BEGIN Quoted passage

# Mixed reef new setup help



## Vallon (Mar 7, 2007)

I just bought this tank (before cleanup). I plan to get 50 pounds of live rock, the tank is 45 gallon. It has a built in sump/filter? not too sure what the correct term is. 

Water overflows into the left chamber, then flows into the second (middle) chamber with blue bio balls, a sack of carbon, then flows into the 3rd chamber, with a pump immersed in the 3rd chamber pumping the water back into the tank. 

I will have a heater going into the hole on the left top side of the tank. For lighting, I will buy the necessary wattage to maintain it. On the right side, is that supposed to be for a skimmer? Do I even need one? 

50 pounds of live rock, crushed coral for the bottom. Either 3 small fish (clowns) or 1 lionfish, not too much.


----------



## musho3210 (Dec 28, 2006)

END Quoted passage
BEGIN Recorded information

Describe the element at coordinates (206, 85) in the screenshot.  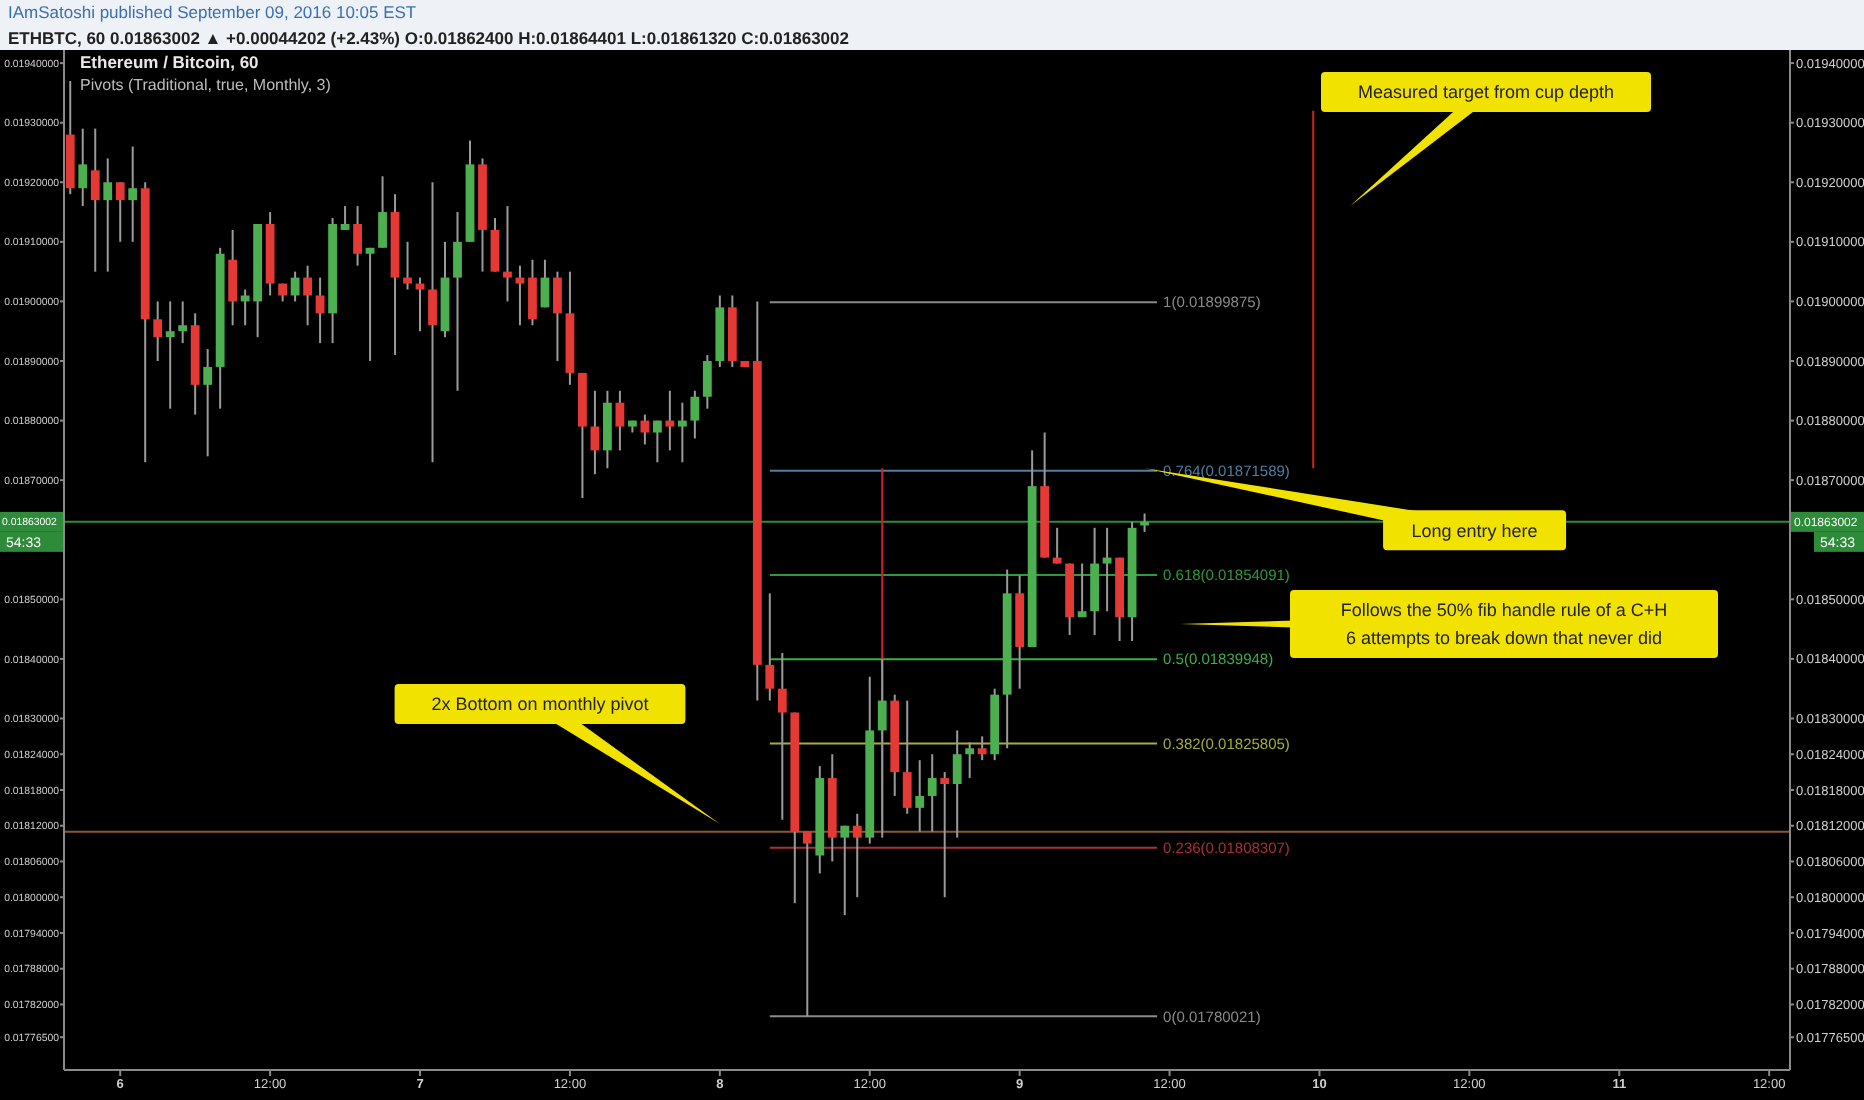
I see `text: Pivots (Traditional, true, Monthly, 3)` at that location.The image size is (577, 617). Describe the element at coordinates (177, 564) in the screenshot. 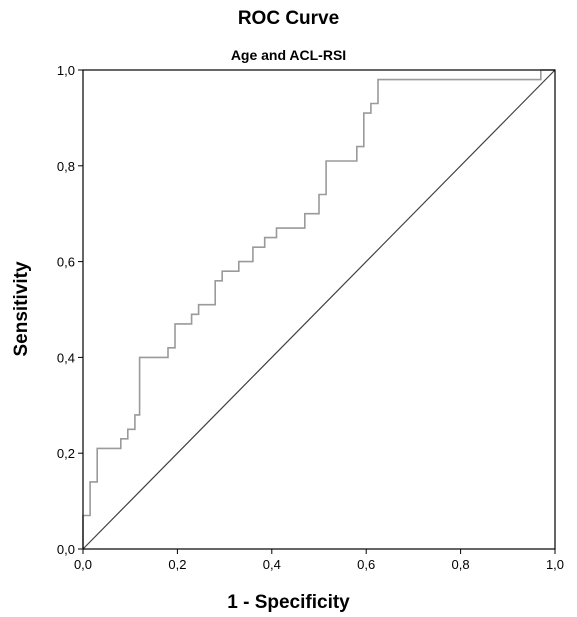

END Recorded information

Task description
Using the reef tank thread, list each chamber of the built-in sump/filter and what the post says happens in it or is placed in it. The listing above comes from a different source than the reef tank thread.

Response below
- Left chamber: water from the tank overflows into it.
- Second (middle) chamber: holds blue bio balls and a sack of carbon.
- Third chamber: a pump sits in it and sends the water back into the tank.